- **取り組む課題**
a: 原文のうち「詰問することだけが目的のような人たちだった。」から「何を言われても黙って耐えた。」までを含む部分を、「同級生たち」を「級友たち」に置き換えて書き直しなさい。
b: 記録の最初の行から「Switch to the DB」を含む行までを、その行も含めてそのまま書き写しなさい。

- **原文**

────

いずれにせよ、いまさら私に何ができるというのでしょう。
どんな答えをすればよいのでしょう」
■冷たい視線 残酷な言葉
天皇の末裔かと問われ、「はい」と頷けば人は喜ぶのか。
それとも冷笑するのか、怒り出すのか。
逆の答えをすればどうなのか。
「歴史家でもない私には、お答えできるだけの何の材料もありません。
じゃあはっきりと否定しろ、と迫る人もいますが、それにしたって、私の知識のなかには根拠と呼べるものがない」
だから、ずっと言い続けてきた。
「知りません」「わかりません」
そう答える以外に、どんな言葉があったのだろう。
集団で訪れ、矢継ぎ早に質問してくる者たちもいた。
答えろ。教えろ。何か知っているはずだ。何かひとつでも天皇に繋がる物は残っていないのか。
みなでニヤニヤ笑いながら、Aさんを取り囲んでいた。
詰問することだけが目的のような人たちだった。
一方で、「大室天皇」を信じ切っている人もいた。
いずれにせよ、誰の期待に応えることもできない。
「はっきりしていることは、ただひとつ。
私の父親は確かに『天皇』だと吹聴してまわり、そのせいで、家族は大いに苦しんだということです」
Aさんは声を絞り出すようにして、つぶやいた。
「子どものころから、いじめられてきました」
学校では、同級生たちが囃し立てた。
「天皇陛下の子だ!」「おい、皇太子!」
何を言われても黙って耐えた。
つづく 地元で就職し、社会人になっても同じだった。
子どものように露骨にからかう者はいない。
しかし、陰で話題にされているのは知っていた。
職場の離れた場所から指をさし、くすくす笑っている者たちもいた。
上司から突然、こう言われたことがある。
「大室家なんてもんは、存在してはいけないんだよ」
ニセ天皇と言いたかったのか。あるいは単なる冗談だったのか。
その真意はAさんにもわからない。
だが、そうした目で見られているのだということは、理解できた。
「いまの時代であれば、いじめ、パワハラみたいなものですよ。
でも、あの頃は笑ってすませるしかありませんでした」
■「私の代で終わりにします」
Aさんは、父親の近佑さんと「天皇」について話すことを避けていた。
その話題は、自分にとっては厄災でしかないからだ。
大室家は農家だった。
父親はトマト、きゅうりなどの野菜をつくっていた。
だが、一方で大室家の歴史を研究する歴史家を任じてもいた。
歴史を紐解く作業に熱中すればするほど、本業はおろそかになる。

────

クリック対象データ

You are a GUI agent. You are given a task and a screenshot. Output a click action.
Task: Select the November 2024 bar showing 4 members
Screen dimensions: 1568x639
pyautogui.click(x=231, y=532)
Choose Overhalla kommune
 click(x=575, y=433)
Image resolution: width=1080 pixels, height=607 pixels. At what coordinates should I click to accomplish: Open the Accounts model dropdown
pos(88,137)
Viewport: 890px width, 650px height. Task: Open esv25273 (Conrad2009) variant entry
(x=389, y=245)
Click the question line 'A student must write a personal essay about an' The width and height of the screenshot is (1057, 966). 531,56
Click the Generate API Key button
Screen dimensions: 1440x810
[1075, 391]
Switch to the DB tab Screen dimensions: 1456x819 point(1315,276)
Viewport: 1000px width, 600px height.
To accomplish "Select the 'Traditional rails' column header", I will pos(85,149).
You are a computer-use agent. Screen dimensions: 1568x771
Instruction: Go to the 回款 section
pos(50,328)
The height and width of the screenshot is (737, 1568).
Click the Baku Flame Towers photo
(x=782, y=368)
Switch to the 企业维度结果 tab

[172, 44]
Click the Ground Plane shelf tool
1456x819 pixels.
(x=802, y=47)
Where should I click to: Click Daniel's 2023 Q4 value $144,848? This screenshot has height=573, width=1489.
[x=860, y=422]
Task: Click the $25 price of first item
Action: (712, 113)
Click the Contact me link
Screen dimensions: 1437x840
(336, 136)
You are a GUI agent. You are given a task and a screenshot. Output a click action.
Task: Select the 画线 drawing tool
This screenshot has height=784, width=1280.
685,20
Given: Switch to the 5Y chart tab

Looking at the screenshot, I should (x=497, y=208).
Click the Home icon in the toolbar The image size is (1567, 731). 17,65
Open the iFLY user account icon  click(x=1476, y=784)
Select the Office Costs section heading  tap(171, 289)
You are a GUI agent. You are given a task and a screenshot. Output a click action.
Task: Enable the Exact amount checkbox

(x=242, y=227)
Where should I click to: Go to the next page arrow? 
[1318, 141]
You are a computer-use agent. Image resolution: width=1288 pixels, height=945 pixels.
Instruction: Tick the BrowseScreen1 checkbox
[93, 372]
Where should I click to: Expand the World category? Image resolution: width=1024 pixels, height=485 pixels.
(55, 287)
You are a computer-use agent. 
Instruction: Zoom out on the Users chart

────

- **課題の解答**
a:
詰問することだけが目的のような人たちだった。
一方で、「大室天皇」を信じ切っている人もいた。
いずれにせよ、誰の期待に応えることもできない。
「はっきりしていることは、ただひとつ。
私の父親は確かに『天皇』だと吹聴してまわり、そのせいで、家族は大いに苦しんだということです」
Aさんは声を絞り出すようにして、つぶやいた。
「子どものころから、いじめられてきました」
学校では、級友たちが囃し立てた。
「天皇陛下の子だ!」「おい、皇太子!」
何を言われても黙って耐えた。

b:
You are a GUI agent. You are given a task and a screenshot. Output a click action.
Task: Select the November 2024 bar showing 4 members
Screen dimensions: 1568x639
pyautogui.click(x=231, y=532)
Choose Overhalla kommune
 click(x=575, y=433)
Image resolution: width=1080 pixels, height=607 pixels. At what coordinates should I click to accomplish: Open the Accounts model dropdown
pos(88,137)
Viewport: 890px width, 650px height. Task: Open esv25273 (Conrad2009) variant entry
(x=389, y=245)
Click the question line 'A student must write a personal essay about an' The width and height of the screenshot is (1057, 966). 531,56
Click the Generate API Key button
Screen dimensions: 1440x810
[1075, 391]
Switch to the DB tab Screen dimensions: 1456x819 point(1315,276)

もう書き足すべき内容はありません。